Gularte's body was taken to Saint Carolus Hospital in Jakarta. Gularte's photo, and a cross with his name and the dates of his birth and death were beside the coffin. His body was transported to Brazil, where he was buried at the request of Gularte. A day after Gularte's death, a Mass was held for him.

Rodrigo Gularte's body was concealed and buried in Curitiba, Paraná, on 3 May 2015, after which Mass was said for him.

===Reactions===
According to the Brazilian government, Gularte's death is a "serious event" in relations between Brazil and Indonesia. The note says that Brazil will work in international human rights bodies for the abolition of the death penalty.

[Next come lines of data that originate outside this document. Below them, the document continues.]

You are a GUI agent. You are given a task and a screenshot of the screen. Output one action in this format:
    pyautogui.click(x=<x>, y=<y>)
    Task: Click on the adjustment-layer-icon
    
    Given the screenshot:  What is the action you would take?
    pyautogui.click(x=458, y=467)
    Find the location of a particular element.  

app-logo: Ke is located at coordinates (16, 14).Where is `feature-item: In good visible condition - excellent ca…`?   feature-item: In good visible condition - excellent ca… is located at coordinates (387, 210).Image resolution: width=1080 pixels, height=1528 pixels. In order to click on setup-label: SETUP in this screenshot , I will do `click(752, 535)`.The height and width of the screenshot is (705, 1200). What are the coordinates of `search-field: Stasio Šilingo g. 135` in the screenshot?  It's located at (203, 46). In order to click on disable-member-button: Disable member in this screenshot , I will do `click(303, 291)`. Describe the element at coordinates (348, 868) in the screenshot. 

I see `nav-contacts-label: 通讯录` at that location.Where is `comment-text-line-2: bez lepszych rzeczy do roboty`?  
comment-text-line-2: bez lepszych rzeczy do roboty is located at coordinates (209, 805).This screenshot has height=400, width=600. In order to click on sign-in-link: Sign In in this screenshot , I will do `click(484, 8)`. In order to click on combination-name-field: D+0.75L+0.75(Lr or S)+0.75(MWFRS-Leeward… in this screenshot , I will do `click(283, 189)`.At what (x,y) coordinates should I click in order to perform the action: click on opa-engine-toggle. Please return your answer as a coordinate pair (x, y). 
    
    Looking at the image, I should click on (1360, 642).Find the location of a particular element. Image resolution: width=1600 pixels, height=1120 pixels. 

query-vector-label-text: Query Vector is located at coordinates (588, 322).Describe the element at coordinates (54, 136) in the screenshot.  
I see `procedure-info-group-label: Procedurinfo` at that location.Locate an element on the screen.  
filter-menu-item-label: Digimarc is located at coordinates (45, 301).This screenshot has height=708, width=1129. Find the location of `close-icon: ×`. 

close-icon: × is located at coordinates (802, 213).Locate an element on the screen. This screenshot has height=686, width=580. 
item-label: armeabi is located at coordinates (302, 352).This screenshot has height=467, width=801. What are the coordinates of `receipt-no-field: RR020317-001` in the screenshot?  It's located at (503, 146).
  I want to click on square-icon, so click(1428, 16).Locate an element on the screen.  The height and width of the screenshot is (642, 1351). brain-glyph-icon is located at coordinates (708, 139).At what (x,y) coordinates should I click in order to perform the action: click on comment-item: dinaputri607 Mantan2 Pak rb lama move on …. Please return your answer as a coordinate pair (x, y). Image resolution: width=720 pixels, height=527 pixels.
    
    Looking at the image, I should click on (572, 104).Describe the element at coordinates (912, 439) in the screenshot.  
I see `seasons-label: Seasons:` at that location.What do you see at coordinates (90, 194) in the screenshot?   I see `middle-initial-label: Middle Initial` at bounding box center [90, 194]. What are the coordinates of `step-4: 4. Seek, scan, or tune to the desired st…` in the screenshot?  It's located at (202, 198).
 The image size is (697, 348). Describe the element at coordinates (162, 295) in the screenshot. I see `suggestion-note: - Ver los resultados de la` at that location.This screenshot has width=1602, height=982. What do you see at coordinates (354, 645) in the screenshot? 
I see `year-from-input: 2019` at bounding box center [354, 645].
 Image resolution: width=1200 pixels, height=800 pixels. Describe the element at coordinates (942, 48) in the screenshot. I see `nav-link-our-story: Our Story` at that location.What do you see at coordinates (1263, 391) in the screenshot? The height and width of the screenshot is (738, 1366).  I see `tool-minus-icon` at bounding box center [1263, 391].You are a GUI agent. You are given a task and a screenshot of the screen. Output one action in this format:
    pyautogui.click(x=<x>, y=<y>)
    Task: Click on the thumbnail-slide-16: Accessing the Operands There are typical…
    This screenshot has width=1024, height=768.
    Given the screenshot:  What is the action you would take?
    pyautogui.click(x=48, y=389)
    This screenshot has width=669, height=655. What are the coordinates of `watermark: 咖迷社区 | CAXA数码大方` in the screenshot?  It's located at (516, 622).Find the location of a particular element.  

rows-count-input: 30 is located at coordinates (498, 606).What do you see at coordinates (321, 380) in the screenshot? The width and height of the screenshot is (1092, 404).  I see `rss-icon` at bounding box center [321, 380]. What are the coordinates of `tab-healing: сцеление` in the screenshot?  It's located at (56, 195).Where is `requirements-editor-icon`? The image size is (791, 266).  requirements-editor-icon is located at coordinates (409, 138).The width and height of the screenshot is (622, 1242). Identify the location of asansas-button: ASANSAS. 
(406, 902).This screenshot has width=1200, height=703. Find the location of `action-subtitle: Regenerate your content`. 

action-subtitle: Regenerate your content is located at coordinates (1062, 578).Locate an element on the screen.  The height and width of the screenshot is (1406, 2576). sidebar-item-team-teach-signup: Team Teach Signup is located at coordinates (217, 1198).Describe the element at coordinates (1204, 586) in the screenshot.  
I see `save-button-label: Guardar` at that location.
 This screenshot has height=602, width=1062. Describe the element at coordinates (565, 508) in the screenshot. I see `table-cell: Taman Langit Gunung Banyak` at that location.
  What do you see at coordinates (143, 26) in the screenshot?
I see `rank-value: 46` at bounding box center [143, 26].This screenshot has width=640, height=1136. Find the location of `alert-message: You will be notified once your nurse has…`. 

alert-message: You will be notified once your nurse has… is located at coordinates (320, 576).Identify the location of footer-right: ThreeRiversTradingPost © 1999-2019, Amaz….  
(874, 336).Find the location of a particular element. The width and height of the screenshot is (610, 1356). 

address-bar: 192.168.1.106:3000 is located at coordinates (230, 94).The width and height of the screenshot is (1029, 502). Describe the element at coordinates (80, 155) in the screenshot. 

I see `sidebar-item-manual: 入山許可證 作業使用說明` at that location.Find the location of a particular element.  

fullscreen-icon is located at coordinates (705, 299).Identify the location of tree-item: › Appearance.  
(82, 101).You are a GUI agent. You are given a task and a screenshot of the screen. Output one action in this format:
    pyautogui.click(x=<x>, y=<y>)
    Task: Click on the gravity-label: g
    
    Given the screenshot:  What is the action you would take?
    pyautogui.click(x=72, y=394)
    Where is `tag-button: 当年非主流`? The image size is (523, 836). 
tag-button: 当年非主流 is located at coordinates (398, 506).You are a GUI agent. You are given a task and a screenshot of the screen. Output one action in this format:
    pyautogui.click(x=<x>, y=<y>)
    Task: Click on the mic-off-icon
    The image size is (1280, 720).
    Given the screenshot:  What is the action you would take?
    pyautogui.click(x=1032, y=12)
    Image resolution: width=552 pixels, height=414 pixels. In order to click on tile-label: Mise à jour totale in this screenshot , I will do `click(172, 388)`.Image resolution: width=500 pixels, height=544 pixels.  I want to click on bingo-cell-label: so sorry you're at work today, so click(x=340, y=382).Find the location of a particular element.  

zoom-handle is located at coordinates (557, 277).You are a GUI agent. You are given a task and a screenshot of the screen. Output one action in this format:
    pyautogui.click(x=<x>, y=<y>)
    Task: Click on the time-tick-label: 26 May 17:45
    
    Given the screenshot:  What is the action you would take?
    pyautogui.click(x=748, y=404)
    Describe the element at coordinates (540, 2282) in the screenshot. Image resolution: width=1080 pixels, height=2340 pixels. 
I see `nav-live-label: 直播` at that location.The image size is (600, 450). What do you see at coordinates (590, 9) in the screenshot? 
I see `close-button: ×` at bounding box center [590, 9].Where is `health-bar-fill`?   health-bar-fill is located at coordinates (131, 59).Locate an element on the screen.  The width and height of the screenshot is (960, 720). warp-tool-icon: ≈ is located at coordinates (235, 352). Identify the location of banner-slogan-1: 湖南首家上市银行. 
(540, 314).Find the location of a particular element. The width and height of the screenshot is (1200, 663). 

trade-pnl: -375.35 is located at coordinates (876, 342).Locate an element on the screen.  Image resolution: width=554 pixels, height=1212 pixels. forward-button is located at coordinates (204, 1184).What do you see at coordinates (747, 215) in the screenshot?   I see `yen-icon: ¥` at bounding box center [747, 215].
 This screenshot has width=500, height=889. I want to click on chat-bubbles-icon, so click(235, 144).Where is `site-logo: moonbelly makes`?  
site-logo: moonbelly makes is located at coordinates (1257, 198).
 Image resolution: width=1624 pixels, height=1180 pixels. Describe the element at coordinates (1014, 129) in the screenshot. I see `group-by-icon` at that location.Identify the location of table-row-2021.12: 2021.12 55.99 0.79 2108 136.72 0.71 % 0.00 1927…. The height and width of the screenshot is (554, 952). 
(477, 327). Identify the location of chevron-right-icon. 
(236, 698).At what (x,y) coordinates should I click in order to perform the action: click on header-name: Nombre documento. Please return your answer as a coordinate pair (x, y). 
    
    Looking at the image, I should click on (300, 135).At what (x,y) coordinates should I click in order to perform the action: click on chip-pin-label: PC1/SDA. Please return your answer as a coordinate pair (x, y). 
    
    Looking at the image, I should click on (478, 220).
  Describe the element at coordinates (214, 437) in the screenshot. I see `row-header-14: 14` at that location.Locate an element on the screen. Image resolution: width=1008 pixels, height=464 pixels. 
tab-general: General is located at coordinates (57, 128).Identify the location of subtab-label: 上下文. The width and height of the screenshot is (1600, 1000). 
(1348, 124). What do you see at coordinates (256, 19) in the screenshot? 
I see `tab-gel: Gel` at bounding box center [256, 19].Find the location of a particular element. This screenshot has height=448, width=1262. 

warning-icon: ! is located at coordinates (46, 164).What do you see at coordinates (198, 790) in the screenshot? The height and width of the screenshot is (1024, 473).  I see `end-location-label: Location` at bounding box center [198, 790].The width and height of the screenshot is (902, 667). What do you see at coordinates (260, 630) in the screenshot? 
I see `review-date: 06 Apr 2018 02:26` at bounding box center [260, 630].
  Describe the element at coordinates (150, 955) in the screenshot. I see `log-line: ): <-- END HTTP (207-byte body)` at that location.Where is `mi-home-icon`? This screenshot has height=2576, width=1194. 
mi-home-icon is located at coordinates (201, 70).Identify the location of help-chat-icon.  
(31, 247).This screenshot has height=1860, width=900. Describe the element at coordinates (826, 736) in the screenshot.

A government's statement against death penalty applied by Indonesia was read by the Secretary General of Foreign Affairs, Sérgio Danese, during an interview given at Itamaraty.

The Secretary-General of the United Nations, Ban Ki-moon expressed "deep regret" for the execution of eight convicted of drug trafficking in Indonesia, including Rodrigo Gularte. Ki-moon expressed deep regret at the executions carried out in Indonesia, despite numerous requests in the country and internationally to interrupt it.